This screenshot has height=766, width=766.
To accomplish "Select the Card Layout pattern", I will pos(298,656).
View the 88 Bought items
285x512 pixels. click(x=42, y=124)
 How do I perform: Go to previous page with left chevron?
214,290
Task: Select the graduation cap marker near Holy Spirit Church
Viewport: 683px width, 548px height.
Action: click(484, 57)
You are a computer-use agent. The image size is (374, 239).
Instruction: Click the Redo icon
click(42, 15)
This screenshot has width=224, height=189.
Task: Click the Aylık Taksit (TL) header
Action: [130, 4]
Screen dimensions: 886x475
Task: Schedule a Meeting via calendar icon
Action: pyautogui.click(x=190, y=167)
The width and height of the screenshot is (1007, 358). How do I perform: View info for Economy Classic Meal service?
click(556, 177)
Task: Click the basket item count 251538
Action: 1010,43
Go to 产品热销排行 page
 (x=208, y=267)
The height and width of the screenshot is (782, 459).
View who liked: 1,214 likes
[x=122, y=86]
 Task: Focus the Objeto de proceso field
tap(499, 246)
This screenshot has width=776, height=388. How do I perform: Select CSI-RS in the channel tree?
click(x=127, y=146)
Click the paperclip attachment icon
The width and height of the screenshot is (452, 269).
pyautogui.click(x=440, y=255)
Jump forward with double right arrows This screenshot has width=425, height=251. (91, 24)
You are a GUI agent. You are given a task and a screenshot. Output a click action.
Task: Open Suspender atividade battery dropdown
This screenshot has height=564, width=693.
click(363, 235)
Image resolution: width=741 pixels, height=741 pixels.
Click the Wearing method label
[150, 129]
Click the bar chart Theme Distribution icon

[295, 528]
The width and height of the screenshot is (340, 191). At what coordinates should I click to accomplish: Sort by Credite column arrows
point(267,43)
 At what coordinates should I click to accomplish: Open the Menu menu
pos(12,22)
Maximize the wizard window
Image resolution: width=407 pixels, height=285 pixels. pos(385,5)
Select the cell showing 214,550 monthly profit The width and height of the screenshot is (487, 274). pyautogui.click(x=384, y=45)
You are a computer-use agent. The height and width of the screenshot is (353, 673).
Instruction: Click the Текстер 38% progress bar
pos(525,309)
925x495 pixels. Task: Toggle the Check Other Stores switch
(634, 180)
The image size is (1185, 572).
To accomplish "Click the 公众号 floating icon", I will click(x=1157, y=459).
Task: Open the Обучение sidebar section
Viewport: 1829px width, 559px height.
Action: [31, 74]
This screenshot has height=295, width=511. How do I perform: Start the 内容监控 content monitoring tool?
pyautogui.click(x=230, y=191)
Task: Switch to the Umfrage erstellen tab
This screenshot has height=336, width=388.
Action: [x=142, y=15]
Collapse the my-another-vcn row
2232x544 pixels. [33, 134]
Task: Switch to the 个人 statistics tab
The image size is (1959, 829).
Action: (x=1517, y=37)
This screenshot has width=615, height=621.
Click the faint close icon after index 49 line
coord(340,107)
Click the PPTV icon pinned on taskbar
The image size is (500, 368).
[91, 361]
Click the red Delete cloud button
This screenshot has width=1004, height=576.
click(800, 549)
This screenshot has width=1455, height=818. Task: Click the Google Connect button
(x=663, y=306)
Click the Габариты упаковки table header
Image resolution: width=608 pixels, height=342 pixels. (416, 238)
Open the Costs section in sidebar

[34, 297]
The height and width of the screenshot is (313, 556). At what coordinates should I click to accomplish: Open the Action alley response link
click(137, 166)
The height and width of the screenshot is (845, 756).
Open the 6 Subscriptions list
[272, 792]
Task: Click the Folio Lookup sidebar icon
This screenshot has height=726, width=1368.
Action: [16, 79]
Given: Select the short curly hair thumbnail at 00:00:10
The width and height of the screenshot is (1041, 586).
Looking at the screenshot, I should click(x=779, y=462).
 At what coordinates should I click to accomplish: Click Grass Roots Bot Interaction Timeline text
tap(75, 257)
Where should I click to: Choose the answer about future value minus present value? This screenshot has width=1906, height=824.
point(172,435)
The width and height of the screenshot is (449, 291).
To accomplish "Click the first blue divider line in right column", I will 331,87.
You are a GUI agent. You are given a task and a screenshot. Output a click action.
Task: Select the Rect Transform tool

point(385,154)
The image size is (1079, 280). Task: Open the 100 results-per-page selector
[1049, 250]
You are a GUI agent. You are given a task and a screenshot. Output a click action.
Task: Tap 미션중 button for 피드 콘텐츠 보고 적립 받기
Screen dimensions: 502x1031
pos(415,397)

········

**Exercise**.
Retype the rows from the line with "Task: Open the Обучение sidebar section" to the line with "click(800, 549)".

**Exercise solution**.
Task: Open the Обучение sidebar section
Viewport: 1829px width, 559px height.
Action: [31, 74]
This screenshot has height=295, width=511. How do I perform: Start the 内容监控 content monitoring tool?
pyautogui.click(x=230, y=191)
Task: Switch to the Umfrage erstellen tab
This screenshot has height=336, width=388.
Action: [x=142, y=15]
Collapse the my-another-vcn row
2232x544 pixels. [33, 134]
Task: Switch to the 个人 statistics tab
The image size is (1959, 829).
Action: (x=1517, y=37)
This screenshot has width=615, height=621.
Click the faint close icon after index 49 line
coord(340,107)
Click the PPTV icon pinned on taskbar
The image size is (500, 368).
[91, 361]
Click the red Delete cloud button
This screenshot has width=1004, height=576.
click(800, 549)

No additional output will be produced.